A tool that did not exist in any form three years earlier was touching one in ten adults on the planet every week.
The user count is the figure the headlines reached for, and I understand why. It is the easy one to picture. But the more interesting thing buried in the data is not how many people are using ChatGPT. It is what they are using it for.
Before I go further: I am not a researcher, an economist, or a data scientist. This is one curious person reading a single working paper and thinking out loud about it. The paper below is a non-peer-reviewed study of a particular sample over a particular window, not a settled law about how everyone uses anything, so hold the numbers as findings rather than gospel.
Most of it isn’t work
The big study here is NBER Working Paper, “How People Use ChatGPT,” released in September 2025 by a team including David Deming of Harvard and OpenAI’s economic research group.
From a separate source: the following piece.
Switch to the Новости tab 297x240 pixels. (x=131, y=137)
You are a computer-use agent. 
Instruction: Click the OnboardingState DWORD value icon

They built a privacy-preserving pipeline that classified a representative sample of consumer conversations without any human reading the actual messages, covering roughly the period from May 2024 to June 2025.
The central finding is a shift, not a snapshot. The authors write: “We find steady growth in work-related messages but even faster growth in non-work-related messages, which have grown from 53% to more than 70% of all usage.” Over the study window, the share of messages that had nothing to do with anyone’s job climbed past seven in ten.
I find that quietly remarkable. The story we were told about this technology is often a workplace story. Productivity, automation, the office. And the office part is real. But the thing people actually do most, at least when you watch a representative slice of them, is bring ChatGPT into the rest of their lives.
What ‘non-work’ actually means
This is where I had to correct my own assumption. “Non-work” sounds like it might mean entertainment, or messing about, or some vague digital leisure. It mostly doesn’t.
The team also sorted messages by what the person wanted the model to do. They report that about 49% of messages are Asking, 40% are Doing, and 11% are Expressing. “Asking messages” seek information or advice to support a decision, while “Doing messages” request that ChatGPT complete a task and produce a deliverable.
So the largest single bucket is people asking for information and advice to help them decide something. Not generating reports. Deciding. What to cook, how to read a contract, whether a symptom is worth a doctor’s visit, how to phrase a difficult message to a relative. The everyday admin of being a person, handed to a machine that answers instantly and never sighs.
That, to me, is the surprise inside the surprise. The non-work majority isn’t people goofing off. It is people quietly outsourcing the small decisions that perhaps used to mean a phone call to a friend, a forum thread, or an hour of squinting at search results.
The companionship story the numbers don’t support
There is a popular version of all this where people are falling in love with chatbots and treating them as confidants. It makes for a good headline. The data does not back it up. The paper found that only 1.9% of ChatGPT messages are on the topic of Relationships and Personal Reflection. One classifier on one sample is not the final word, but a sliver this small is hard to square with the lonely-confidant narrative that keeps getting recycled. I have wandered into that sliver myself, if I am honest. I have asked ChatGPT for an unflattering, honest read on me, the kind of mirror you would normally only get from a friend brave enough to risk the friendship. It is a strange and slightly humbling exercise. But it is exactly that, an exercise I tried once or twice, not a habit. That matches the data better than the headlines do, and I think the headlines are wrong.
What I notice in my own use
When I look at my own days, the pattern in the paper holds. I use AI for some of the gathering and the thinking-aloud, the parts where I am asking rather than creating. It is good at fetching, summarizing, laying options on the table. The Asking bucket is where most of my use lives too.
And that is the part I keep turning over. The small decisions I used to make by calling someone, or sitting with for an afternoon, are the ones I now hand off fastest. I am not sure yet whether that is a gain or a quiet loss.